In 1808, Napoleon decided to produce a map intended to be more accurate than that of Cassini. However, Napoleon demanded that the primary goal of the work was to produce battlefield maps.

The triangulation for this new map began also from the Paris meridian arc or French meridian line (French: Méridienne de France) surveyed this time by Delambre and Méchain (the meridian arc of Delambre and Méchain). Work on this map took place between 1817 and 1866. During this period several different scales were tested, with the scale 1:80,000 being chosen. This became known as the "Geological Survey" map. The funding for this work was provided by the Department of War. The first work was done by the Dépôt de la guerre, and later by the Geographical Service of the Army, whose first director General François Perrier and his successor General Bassot remeasured the French meridian arc.

It was originally produced as a mosaic of maps, pasted to fabric, folded and protected by a hard case. This allowed it to be transported with the army, and to survive the rigors of ground combat.

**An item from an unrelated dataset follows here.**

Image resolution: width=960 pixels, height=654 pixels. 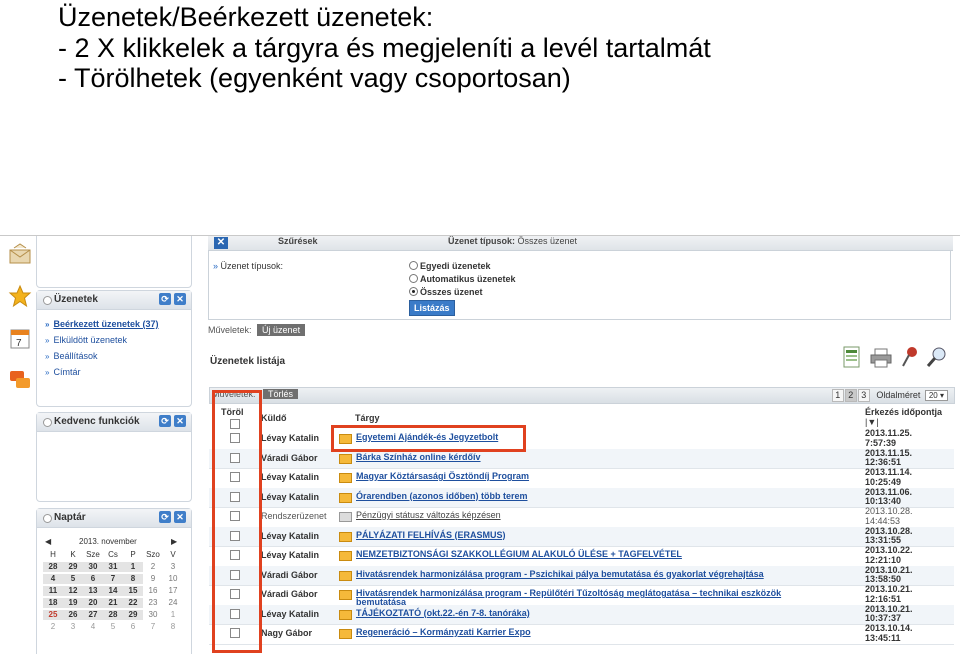 What do you see at coordinates (71, 356) in the screenshot?
I see `sidebar-item-settings: » Beállítások` at bounding box center [71, 356].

At the beginning of the First World War (1914–1918), the difficulties of reading a map on this scale led the generals to request new map drawn to the 1:50 000 scale. This was more convenient, and practical, since one metre on the map equaled 50 kilometres. These new maps formed the basis for the current "Map of Excursion", which is at a scale of 1:25,000.

== IGN ==

The Institut géographique national (English: National Geographic Institute) or IGN is a French public state administrative establishment founded in 1940[1] to produce and maintain geographical information for France and its overseas departments and territories.

“Intense cartographic work planned for the beginning of the war was stopped by the defeat of France in June 1940. Shortly afterward the great map service known to the world as the Service Géographique de l’Armée Française was demilitarized and renamed Institut National Géographique. Under this label, which it still bears, it continued to function, its activities including the opening of a new school for cartographers in the famous building of the Hôtel de Rohan in Paris. A few more sheets of the 1:50,000 map of France were published. The main progress was achieved by the African Army Map Service, which was able to pursue field work, particularly in the Sahara. The list of maps of French Africa have lengthened notably."